In my 30s, these coping mechanisms started to fail and life fell apart. I lost my job and also, around the same time, the approval of the key people I was overly reliant on. I sank into a depression that was to last ten years. My eating problems escalated even further in direct proportion to my problems and I eventually ended up being obese at 105kgs.


I didn’t try any weight loss programs such as Weight Watchers because, firstly, I knew I would not be able to stick to their programs and secondly, my eating wasn’t the real problem – it was just a by-product of my broken thinking and out-of-control emotions, and I knew I had to instead look for a solution to fix these.


I started counselling when I lost my job, and was put on anti-depressants. This continued for the next 10 years, and although I tried different anti-depressants, nothing worked to fix my depression or my eating. (I later came to believe that my depression was probably just the result of being an untreated food addict.) I also tried numerous other alternative therapies, such as acupuncture and kinesiology, again with no success.


I eventually started taking the weight loss medication, Xenical. Although this was successfully helping me lose weight, I was still obsessed with food and I would manipulate it so I could still have my favourite foods. I knew it wasn’t fixing the reason behind my eating, and therefore it wasn’t a long-term solution; sooner or later I would revert back to my old eating habits.


After ten years of depression, my life had hit rock bottom. I had alienated most friends and family, and I really struggled to get along with people in general. I was a difficult, rude, oversensitive person with an inflated ego. I had not worked for most of the ten years since losing my job, or had worked in jobs well below what I was qualified for. Fear dominated my life and I had dozens of resentments – I hated everyone and everything. My life consisted of sitting alone at home, wallowing in self-pity (which I actually enjoyed), watching TV and eating.


I knew the problem was with me, and I kept searching for a solution. Finally, I saw an ad for a 12 Step fellowship dealing with food addiction, and suspected this would deal with the real problem of my broken thinking – which it did. It was such a relief to walk into a 12 Step meeting and finally find a genuine solution. It was important to me that I saw people who had stopped their problem eating, and who were now a healthy weight. And who hadn’t simply swapped over to some other addiction (such as alcohol, gambling, pills, etc.) instead. It was equally important to see people who had been able to successfully deal with the broken thinking and out-of-control emotions that were dominating my life, and it gave me so much hope to see people who were happy, calm, confident and getting on with ‘normal’ lives, often having come from lives that I thought were much worse than mine.
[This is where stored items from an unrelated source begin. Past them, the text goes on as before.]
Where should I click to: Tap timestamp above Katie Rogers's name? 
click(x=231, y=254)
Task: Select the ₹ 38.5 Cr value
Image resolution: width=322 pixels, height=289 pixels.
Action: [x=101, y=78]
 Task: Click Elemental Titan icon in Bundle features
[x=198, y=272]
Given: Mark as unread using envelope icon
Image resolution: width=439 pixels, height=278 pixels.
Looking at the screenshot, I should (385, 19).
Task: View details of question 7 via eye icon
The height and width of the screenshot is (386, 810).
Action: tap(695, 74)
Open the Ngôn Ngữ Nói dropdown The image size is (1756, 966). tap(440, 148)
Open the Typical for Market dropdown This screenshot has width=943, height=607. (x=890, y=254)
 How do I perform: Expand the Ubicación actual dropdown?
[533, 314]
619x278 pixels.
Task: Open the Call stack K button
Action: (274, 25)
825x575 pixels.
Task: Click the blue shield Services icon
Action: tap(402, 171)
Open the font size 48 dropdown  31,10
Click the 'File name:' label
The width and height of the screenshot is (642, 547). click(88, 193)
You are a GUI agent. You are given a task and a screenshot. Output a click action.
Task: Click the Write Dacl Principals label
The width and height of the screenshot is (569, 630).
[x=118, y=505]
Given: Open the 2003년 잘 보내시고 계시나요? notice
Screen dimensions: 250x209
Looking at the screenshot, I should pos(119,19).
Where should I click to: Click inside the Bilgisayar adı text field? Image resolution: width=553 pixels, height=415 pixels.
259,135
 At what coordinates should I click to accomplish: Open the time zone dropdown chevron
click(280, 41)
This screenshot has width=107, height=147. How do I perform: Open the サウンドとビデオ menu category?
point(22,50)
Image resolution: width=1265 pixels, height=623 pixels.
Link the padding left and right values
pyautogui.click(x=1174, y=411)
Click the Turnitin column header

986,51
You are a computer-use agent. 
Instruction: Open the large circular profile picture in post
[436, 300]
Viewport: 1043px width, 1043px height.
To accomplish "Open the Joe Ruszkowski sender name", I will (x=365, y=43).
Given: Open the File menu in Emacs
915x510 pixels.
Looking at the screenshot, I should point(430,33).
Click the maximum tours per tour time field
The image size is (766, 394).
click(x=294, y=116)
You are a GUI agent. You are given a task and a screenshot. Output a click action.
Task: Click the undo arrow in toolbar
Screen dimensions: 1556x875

I decided to start living this 12 Step program in my life. I stopped taking the Xenical and gradually weaned myself off the anti-depressants. I was also able to stop other medications, such as heartburn tablets. Depression is now a distant memory; the 12 Steps of Addictive Eaters Anonymous (AEA) provide a solution that was not even remotely achieved with anti-depressants. Resentments no longer rule my life and self-pity very rarely shows up.


My life today is dramatically improved compared to the life I had before.

I am now back at a healthy weight and food has been in its proper place for many years; I no longer crave or obsess about food. I have been able to do this by following the actions taken by those AEA members who are further ahead of me on the path of recovery. I am so very grateful to all the guidance that has so generously and freely been given to me.